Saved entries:
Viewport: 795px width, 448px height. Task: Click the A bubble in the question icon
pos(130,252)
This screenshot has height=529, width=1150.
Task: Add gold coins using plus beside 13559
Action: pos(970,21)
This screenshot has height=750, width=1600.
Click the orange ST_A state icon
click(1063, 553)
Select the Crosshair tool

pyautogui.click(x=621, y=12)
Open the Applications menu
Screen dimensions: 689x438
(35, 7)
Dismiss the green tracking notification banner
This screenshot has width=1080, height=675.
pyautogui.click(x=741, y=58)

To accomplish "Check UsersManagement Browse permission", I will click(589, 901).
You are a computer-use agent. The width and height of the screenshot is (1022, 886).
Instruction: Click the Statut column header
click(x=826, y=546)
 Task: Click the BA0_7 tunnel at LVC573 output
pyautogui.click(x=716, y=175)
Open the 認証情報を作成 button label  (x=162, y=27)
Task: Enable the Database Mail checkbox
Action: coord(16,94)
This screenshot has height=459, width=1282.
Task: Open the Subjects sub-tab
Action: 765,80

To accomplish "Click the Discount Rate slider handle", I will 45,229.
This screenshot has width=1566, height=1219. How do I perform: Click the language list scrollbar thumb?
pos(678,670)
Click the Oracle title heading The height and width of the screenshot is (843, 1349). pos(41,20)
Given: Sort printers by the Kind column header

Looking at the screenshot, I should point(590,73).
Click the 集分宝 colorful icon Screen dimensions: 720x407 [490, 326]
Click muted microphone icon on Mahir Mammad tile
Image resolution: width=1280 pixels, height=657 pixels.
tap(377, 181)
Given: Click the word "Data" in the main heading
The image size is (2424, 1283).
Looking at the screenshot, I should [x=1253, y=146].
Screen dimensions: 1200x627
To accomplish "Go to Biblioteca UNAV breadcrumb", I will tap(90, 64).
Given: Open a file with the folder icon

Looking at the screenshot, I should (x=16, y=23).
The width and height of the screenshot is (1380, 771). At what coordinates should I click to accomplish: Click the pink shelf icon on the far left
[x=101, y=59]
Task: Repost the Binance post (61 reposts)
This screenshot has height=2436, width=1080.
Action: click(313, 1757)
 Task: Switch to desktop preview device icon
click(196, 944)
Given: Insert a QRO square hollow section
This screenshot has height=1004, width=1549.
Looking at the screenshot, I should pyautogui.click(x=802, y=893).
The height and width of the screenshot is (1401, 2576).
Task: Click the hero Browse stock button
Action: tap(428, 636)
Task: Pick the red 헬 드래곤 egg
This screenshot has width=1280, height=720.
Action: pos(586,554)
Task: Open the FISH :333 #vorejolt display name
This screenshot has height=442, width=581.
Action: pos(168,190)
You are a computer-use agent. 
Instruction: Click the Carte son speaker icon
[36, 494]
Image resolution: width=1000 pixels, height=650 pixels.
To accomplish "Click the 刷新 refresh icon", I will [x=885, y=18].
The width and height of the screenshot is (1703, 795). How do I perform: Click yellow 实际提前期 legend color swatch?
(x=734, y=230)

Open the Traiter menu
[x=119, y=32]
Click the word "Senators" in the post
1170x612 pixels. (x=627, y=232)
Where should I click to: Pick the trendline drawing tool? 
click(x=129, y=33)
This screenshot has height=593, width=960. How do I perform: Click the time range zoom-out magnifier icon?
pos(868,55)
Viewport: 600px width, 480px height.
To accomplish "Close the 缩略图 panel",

Assignment: When you reach the end of the records, set them all down again exactly.

Exercise answer:
Viewport: 795px width, 448px height. Task: Click the A bubble in the question icon
pos(130,252)
This screenshot has height=529, width=1150.
Task: Add gold coins using plus beside 13559
Action: pos(970,21)
This screenshot has height=750, width=1600.
Click the orange ST_A state icon
click(1063, 553)
Select the Crosshair tool

pyautogui.click(x=621, y=12)
Open the Applications menu
Screen dimensions: 689x438
(35, 7)
Dismiss the green tracking notification banner
This screenshot has width=1080, height=675.
pyautogui.click(x=741, y=58)

To accomplish "Check UsersManagement Browse permission", I will click(589, 901).
You are a computer-use agent. The width and height of the screenshot is (1022, 886).
Instruction: Click the Statut column header
click(x=826, y=546)
 Task: Click the BA0_7 tunnel at LVC573 output
pyautogui.click(x=716, y=175)
Open the 認証情報を作成 button label  (x=162, y=27)
Task: Enable the Database Mail checkbox
Action: coord(16,94)
This screenshot has height=459, width=1282.
Task: Open the Subjects sub-tab
Action: 765,80

To accomplish "Click the Discount Rate slider handle", I will 45,229.
This screenshot has width=1566, height=1219. How do I perform: Click the language list scrollbar thumb?
pos(678,670)
Click the Oracle title heading The height and width of the screenshot is (843, 1349). pos(41,20)
Given: Sort printers by the Kind column header

Looking at the screenshot, I should point(590,73).
Click the 集分宝 colorful icon Screen dimensions: 720x407 [490, 326]
Click muted microphone icon on Mahir Mammad tile
Image resolution: width=1280 pixels, height=657 pixels.
tap(377, 181)
Given: Click the word "Data" in the main heading
The image size is (2424, 1283).
Looking at the screenshot, I should [x=1253, y=146].
Screen dimensions: 1200x627
To accomplish "Go to Biblioteca UNAV breadcrumb", I will tap(90, 64).
Given: Open a file with the folder icon

Looking at the screenshot, I should (x=16, y=23).
The width and height of the screenshot is (1380, 771). At what coordinates should I click to accomplish: Click the pink shelf icon on the far left
[x=101, y=59]
Task: Repost the Binance post (61 reposts)
This screenshot has height=2436, width=1080.
Action: click(313, 1757)
 Task: Switch to desktop preview device icon
click(196, 944)
Given: Insert a QRO square hollow section
This screenshot has height=1004, width=1549.
Looking at the screenshot, I should pyautogui.click(x=802, y=893).
The height and width of the screenshot is (1401, 2576).
Task: Click the hero Browse stock button
Action: tap(428, 636)
Task: Pick the red 헬 드래곤 egg
This screenshot has width=1280, height=720.
Action: pos(586,554)
Task: Open the FISH :333 #vorejolt display name
This screenshot has height=442, width=581.
Action: pos(168,190)
You are a computer-use agent. 
Instruction: Click the Carte son speaker icon
[36, 494]
Image resolution: width=1000 pixels, height=650 pixels.
To accomplish "Click the 刷新 refresh icon", I will [x=885, y=18].
The width and height of the screenshot is (1703, 795). How do I perform: Click yellow 实际提前期 legend color swatch?
(x=734, y=230)

Open the Traiter menu
[x=119, y=32]
Click the word "Senators" in the post
1170x612 pixels. (x=627, y=232)
Where should I click to: Pick the trendline drawing tool? 
click(x=129, y=33)
This screenshot has height=593, width=960. How do I perform: Click the time range zoom-out magnifier icon?
pos(868,55)
Viewport: 600px width, 480px height.
To accomplish "Close the 缩略图 panel",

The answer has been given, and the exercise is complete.